§ Task objective:
Can you reproduce every line of the listing below, task lines included, scaling each action's x and y click coordinates by 1.45 and rounding them to whole numbers with halves going up? Keep the viewport sizes unchanged, and leave the picture out.

════════════════

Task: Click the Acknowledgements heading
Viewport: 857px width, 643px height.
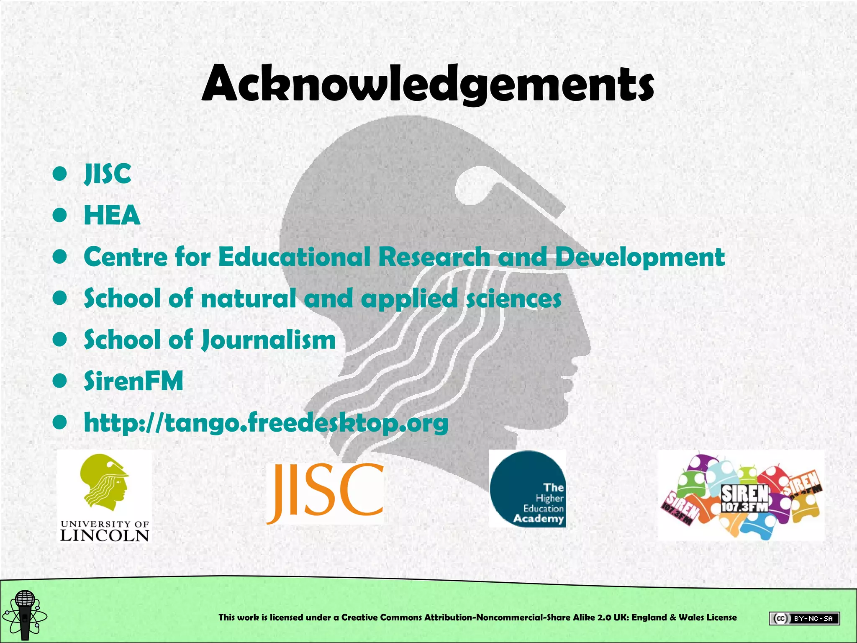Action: [x=428, y=84]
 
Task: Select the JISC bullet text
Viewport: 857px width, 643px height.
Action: [x=108, y=174]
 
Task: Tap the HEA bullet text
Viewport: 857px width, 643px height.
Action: [x=112, y=215]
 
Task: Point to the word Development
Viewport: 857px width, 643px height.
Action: [x=640, y=257]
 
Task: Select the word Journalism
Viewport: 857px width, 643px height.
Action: [x=268, y=340]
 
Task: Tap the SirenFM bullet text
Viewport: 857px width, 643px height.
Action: [x=133, y=381]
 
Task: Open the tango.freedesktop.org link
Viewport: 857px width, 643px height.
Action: [x=266, y=423]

════════════════

§ Written response:
Task: Click the Acknowledgements heading
Viewport: 857px width, 643px height.
Action: [x=621, y=122]
 
Task: Select the JISC bullet text
Viewport: 857px width, 643px height.
Action: [x=157, y=252]
 
Task: Tap the HEA bullet text
Viewport: 857px width, 643px height.
Action: [x=162, y=312]
 
Task: Point to the word Development
Viewport: 857px width, 643px height.
Action: [x=928, y=373]
 
Task: Select the word Journalism
Viewport: 857px width, 643px height.
Action: [x=389, y=493]
 
Task: Tap the SirenFM bullet text
Viewport: 857px width, 643px height.
Action: [x=193, y=552]
 
Task: Open the tango.freedesktop.org link
Viewport: 857px width, 643px height.
Action: [x=386, y=613]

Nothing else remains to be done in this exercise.